====== Exercise material ======

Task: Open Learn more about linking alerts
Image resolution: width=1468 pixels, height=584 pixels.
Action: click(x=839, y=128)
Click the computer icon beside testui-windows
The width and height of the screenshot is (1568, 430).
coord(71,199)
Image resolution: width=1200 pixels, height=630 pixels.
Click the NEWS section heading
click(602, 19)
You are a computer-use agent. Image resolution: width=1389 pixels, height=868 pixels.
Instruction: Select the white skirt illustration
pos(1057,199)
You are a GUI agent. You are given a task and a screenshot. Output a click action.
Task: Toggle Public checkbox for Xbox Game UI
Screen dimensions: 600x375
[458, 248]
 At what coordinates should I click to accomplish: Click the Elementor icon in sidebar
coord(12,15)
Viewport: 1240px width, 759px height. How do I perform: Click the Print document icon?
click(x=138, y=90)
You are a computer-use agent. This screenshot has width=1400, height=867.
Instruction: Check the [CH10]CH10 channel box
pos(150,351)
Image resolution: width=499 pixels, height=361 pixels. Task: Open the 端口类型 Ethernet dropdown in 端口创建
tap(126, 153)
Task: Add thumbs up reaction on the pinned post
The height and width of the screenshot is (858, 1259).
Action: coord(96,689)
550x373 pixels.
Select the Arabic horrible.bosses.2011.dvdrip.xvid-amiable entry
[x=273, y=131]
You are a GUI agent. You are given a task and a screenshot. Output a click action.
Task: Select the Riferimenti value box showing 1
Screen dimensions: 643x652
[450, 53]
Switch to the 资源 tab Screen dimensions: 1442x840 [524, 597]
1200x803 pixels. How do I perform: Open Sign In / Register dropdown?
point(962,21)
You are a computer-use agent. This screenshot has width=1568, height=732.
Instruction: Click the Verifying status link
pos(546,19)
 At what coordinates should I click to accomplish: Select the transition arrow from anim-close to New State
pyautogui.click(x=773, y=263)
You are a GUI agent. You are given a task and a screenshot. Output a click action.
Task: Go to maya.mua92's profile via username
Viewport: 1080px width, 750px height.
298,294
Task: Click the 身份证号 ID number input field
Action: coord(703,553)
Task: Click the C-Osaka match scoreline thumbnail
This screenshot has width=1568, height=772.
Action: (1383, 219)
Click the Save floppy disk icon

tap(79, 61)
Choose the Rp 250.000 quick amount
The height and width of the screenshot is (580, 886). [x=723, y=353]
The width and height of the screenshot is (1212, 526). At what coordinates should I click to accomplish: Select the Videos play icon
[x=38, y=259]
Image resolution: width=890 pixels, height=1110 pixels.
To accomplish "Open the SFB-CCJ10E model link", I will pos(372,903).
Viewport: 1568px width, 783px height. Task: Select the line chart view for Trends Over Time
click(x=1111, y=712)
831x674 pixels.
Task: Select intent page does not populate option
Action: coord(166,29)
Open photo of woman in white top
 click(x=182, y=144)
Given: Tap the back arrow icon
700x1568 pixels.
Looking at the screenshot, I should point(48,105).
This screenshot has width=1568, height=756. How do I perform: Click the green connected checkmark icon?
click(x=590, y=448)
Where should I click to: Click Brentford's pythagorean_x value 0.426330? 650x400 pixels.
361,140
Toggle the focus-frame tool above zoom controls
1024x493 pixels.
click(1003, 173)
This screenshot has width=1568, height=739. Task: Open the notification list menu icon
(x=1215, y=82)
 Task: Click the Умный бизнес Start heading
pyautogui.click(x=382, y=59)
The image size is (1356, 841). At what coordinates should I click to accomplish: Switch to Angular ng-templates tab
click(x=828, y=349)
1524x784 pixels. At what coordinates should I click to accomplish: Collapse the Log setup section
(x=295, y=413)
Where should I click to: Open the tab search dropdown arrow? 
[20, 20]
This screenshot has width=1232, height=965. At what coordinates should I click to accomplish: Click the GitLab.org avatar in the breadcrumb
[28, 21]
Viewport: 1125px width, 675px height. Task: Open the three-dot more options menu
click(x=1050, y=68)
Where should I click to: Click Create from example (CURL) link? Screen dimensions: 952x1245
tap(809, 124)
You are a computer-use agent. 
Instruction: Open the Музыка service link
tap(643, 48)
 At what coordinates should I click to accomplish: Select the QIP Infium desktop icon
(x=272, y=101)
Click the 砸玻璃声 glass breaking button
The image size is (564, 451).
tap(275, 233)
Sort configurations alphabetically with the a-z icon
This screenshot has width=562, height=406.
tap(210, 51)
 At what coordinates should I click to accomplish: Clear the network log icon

======

Short problem: Rewrite the material above as a numbered list with one line per item, leaving out blank lines.

Final result:
1. Task: Open Learn more about linking alerts
2. Image resolution: width=1468 pixels, height=584 pixels.
3. Action: click(x=839, y=128)
4. Click the computer icon beside testui-windows
5. The width and height of the screenshot is (1568, 430).
6. coord(71,199)
7. Image resolution: width=1200 pixels, height=630 pixels.
8. Click the NEWS section heading
9. click(602, 19)
10. You are a computer-use agent. Image resolution: width=1389 pixels, height=868 pixels.
11. Instruction: Select the white skirt illustration
12. pos(1057,199)
13. You are a GUI agent. You are given a task and a screenshot. Output a click action.
14. Task: Toggle Public checkbox for Xbox Game UI
15. Screen dimensions: 600x375
16. [458, 248]
17.  At what coordinates should I click to accomplish: Click the Elementor icon in sidebar
18. coord(12,15)
19. Viewport: 1240px width, 759px height. How do I perform: Click the Print document icon?
20. click(x=138, y=90)
21. You are a computer-use agent. This screenshot has width=1400, height=867.
22. Instruction: Check the [CH10]CH10 channel box
23. pos(150,351)
24. Image resolution: width=499 pixels, height=361 pixels. Task: Open the 端口类型 Ethernet dropdown in 端口创建
25. tap(126, 153)
26. Task: Add thumbs up reaction on the pinned post
27. The height and width of the screenshot is (858, 1259).
28. Action: coord(96,689)
29. 550x373 pixels.
30. Select the Arabic horrible.bosses.2011.dvdrip.xvid-amiable entry
31. [x=273, y=131]
32. You are a GUI agent. You are given a task and a screenshot. Output a click action.
33. Task: Select the Riferimenti value box showing 1
34. Screen dimensions: 643x652
35. [450, 53]
36. Switch to the 资源 tab Screen dimensions: 1442x840 [524, 597]
37. 1200x803 pixels. How do I perform: Open Sign In / Register dropdown?
38. point(962,21)
39. You are a computer-use agent. This screenshot has width=1568, height=732.
40. Instruction: Click the Verifying status link
41. pos(546,19)
42.  At what coordinates should I click to accomplish: Select the transition arrow from anim-close to New State
43. pyautogui.click(x=773, y=263)
44. You are a GUI agent. You are given a task and a screenshot. Output a click action.
45. Task: Go to maya.mua92's profile via username
46. Viewport: 1080px width, 750px height.
47. 298,294
48. Task: Click the 身份证号 ID number input field
49. Action: coord(703,553)
50. Task: Click the C-Osaka match scoreline thumbnail
51. This screenshot has width=1568, height=772.
52. Action: (1383, 219)
53. Click the Save floppy disk icon
54. tap(79, 61)
55. Choose the Rp 250.000 quick amount
56. The height and width of the screenshot is (580, 886). [x=723, y=353]
57. The width and height of the screenshot is (1212, 526). At what coordinates should I click to accomplish: Select the Videos play icon
58. [x=38, y=259]
59. Image resolution: width=890 pixels, height=1110 pixels.
60. To accomplish "Open the SFB-CCJ10E model link", I will pos(372,903).
61. Viewport: 1568px width, 783px height. Task: Select the line chart view for Trends Over Time
62. click(x=1111, y=712)
63. 831x674 pixels.
64. Task: Select intent page does not populate option
65. Action: coord(166,29)
66. Open photo of woman in white top
67.  click(x=182, y=144)
68. Given: Tap the back arrow icon
69. 700x1568 pixels.
70. Looking at the screenshot, I should point(48,105).
71. This screenshot has width=1568, height=756. How do I perform: Click the green connected checkmark icon?
72. click(x=590, y=448)
73. Where should I click to: Click Brentford's pythagorean_x value 0.426330? 650x400 pixels.
74. 361,140
75. Toggle the focus-frame tool above zoom controls
76. 1024x493 pixels.
77. click(1003, 173)
78. This screenshot has width=1568, height=739. Task: Open the notification list menu icon
79. (x=1215, y=82)
80.  Task: Click the Умный бизнес Start heading
81. pyautogui.click(x=382, y=59)
82. The image size is (1356, 841). At what coordinates should I click to accomplish: Switch to Angular ng-templates tab
83. click(x=828, y=349)
84. 1524x784 pixels. At what coordinates should I click to accomplish: Collapse the Log setup section
85. (x=295, y=413)
86. Where should I click to: Open the tab search dropdown arrow? 
87. [20, 20]
88. This screenshot has width=1232, height=965. At what coordinates should I click to accomplish: Click the GitLab.org avatar in the breadcrumb
89. [28, 21]
90. Viewport: 1125px width, 675px height. Task: Open the three-dot more options menu
91. click(x=1050, y=68)
92. Where should I click to: Click Create from example (CURL) link? Screen dimensions: 952x1245
93. tap(809, 124)
94. You are a computer-use agent. 
95. Instruction: Open the Музыка service link
96. tap(643, 48)
97.  At what coordinates should I click to accomplish: Select the QIP Infium desktop icon
98. (x=272, y=101)
99. Click the 砸玻璃声 glass breaking button
100. The image size is (564, 451).
101. tap(275, 233)
102. Sort configurations alphabetically with the a-z icon
103. This screenshot has width=562, height=406.
104. tap(210, 51)
105.  At what coordinates should I click to accomplish: Clear the network log icon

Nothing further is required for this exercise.